どうかしたの?」 「そうだな…。実はね、」
言葉数をそれほど重ねなくても、 お互いの心の奥にあるものを 短時間で引き出し、慮れる。 きみの存在がどれほど大切だったのか。 ふたりで改札を抜ける頃には、
充分過ぎるほどに思い出していた。 4
「こんなこと言っていいのか分からないけど」
躊躇いながら、打ち明ける。
「きみへの恋愛感情はとうの昔に無くなっていたんだ」
「よかった」
「よかった?」
「だってさ、厄介じゃん」
「ほんと失礼だよな(藁」
ふたりで
笑いながら、電車に乗る。
厄介というのがどういう意味かは きみのその顔を見れば分かる。 「僕としては罪悪感持ってしまったけどね。 勝手に好きになって、勝手に冷めてしまうなんてさ…」 「そろそろ自分を責めること止めたら?

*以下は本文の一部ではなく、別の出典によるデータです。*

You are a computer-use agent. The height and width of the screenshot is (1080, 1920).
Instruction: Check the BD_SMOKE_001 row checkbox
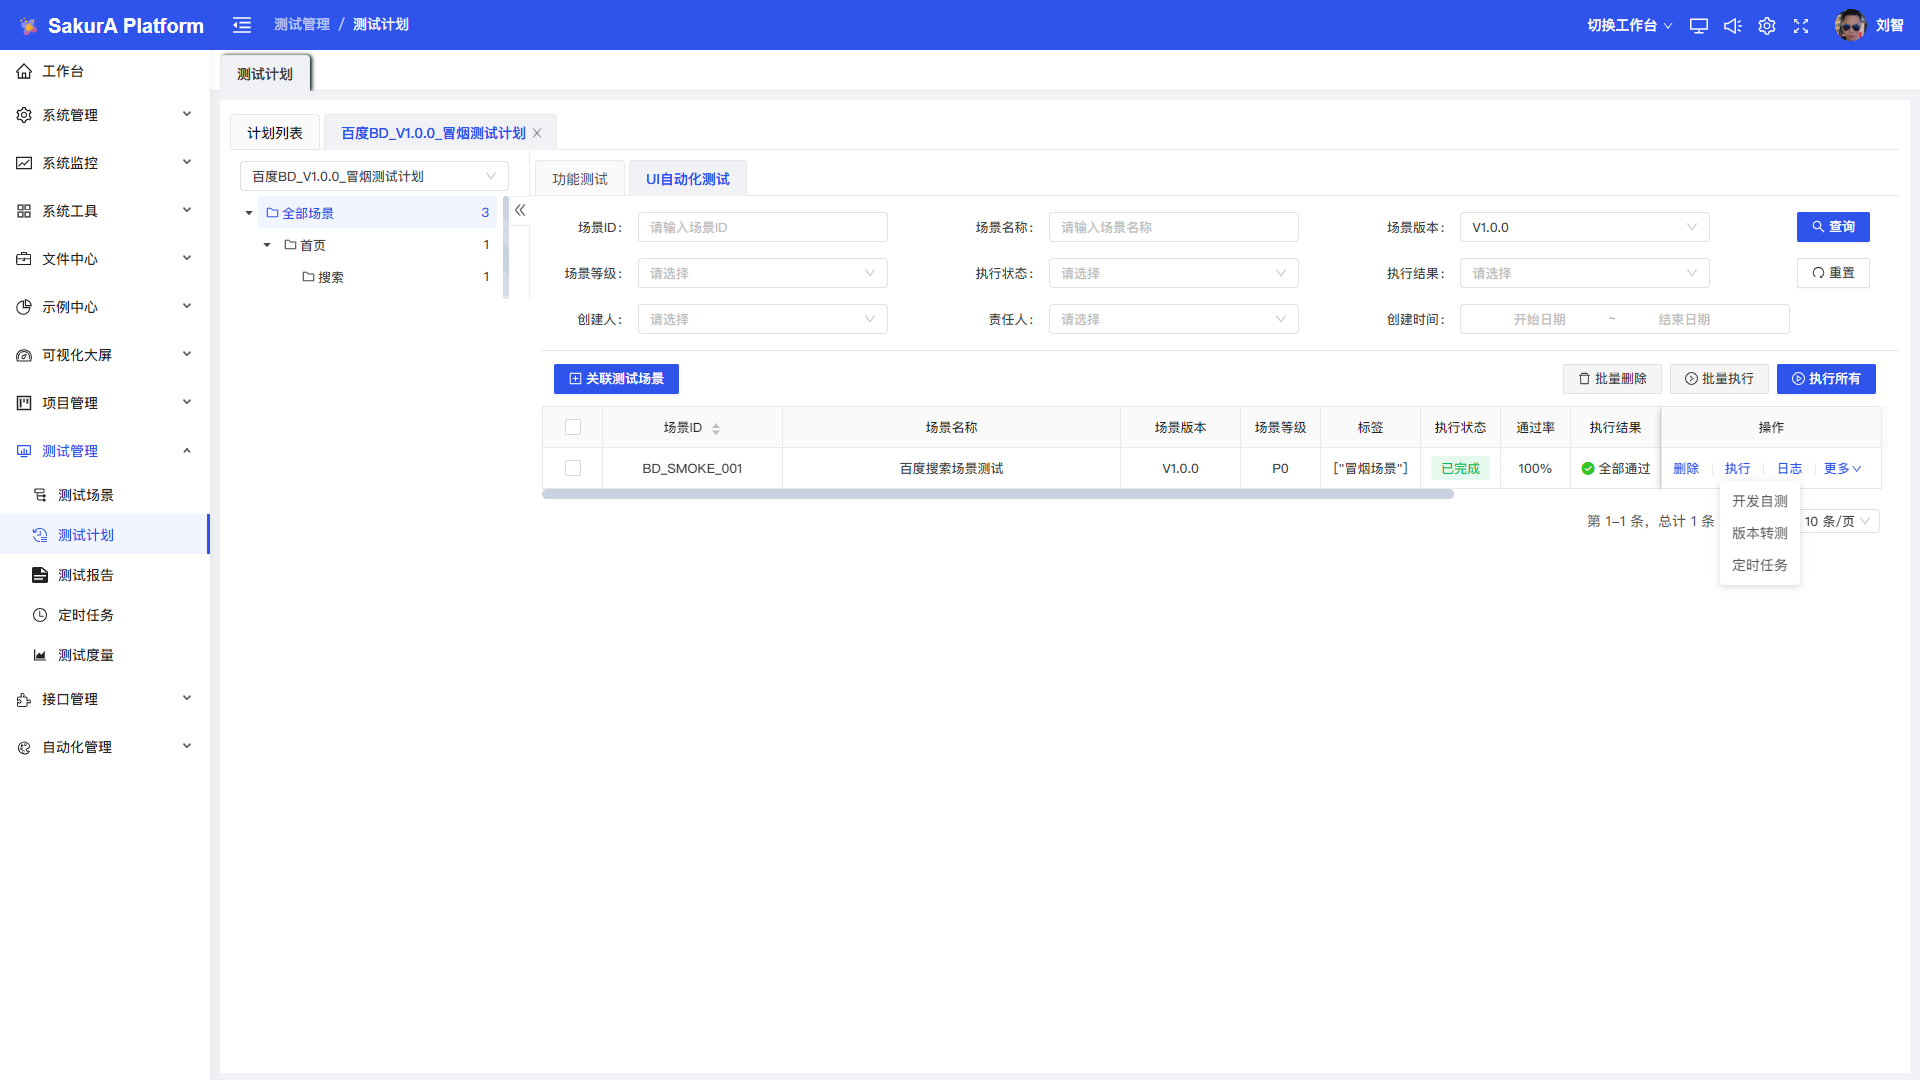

…でも、それ止めたらキミィちゃんじゃなくなるか」 これほど、僕のことを察することができる人が 他にいるだろうか。 返すのにうまい言葉はすぐに見つかりそうもないが、 別れの時間はすぐ目前に迫っていた。 5
「ずっとね、 すっと謝りたかったんだ。 …ごめんね」 「私も。
…ごめんなさい」 「…」
「じゃ、ここで降りるから。 じゃあね」 「じゃ、がんばってね」
「キミィちゃんは、がんばらないでね」
ひとりで 電車を降りるきみ。
降りたホームのすぐ目の前に改札があった。 計算してその車両に乗ったらしい。 颯爽と改札を抜けていくきみ。
電車のドアが閉まる。 きみは振り返り、小さく手を振る。 電車が発車する。 くるりと家路へと向き直すきみ。 「元気でね!またね!」 きっと、あの時きみも心で呟いていたよね? 連絡先も交換しなかったけど、 またいつか逢えると確信しているのは、 僕だけじゃないよね? がんばらないよう、がんばるね。 あれ?それじゃだめかな? ね、教えてよ。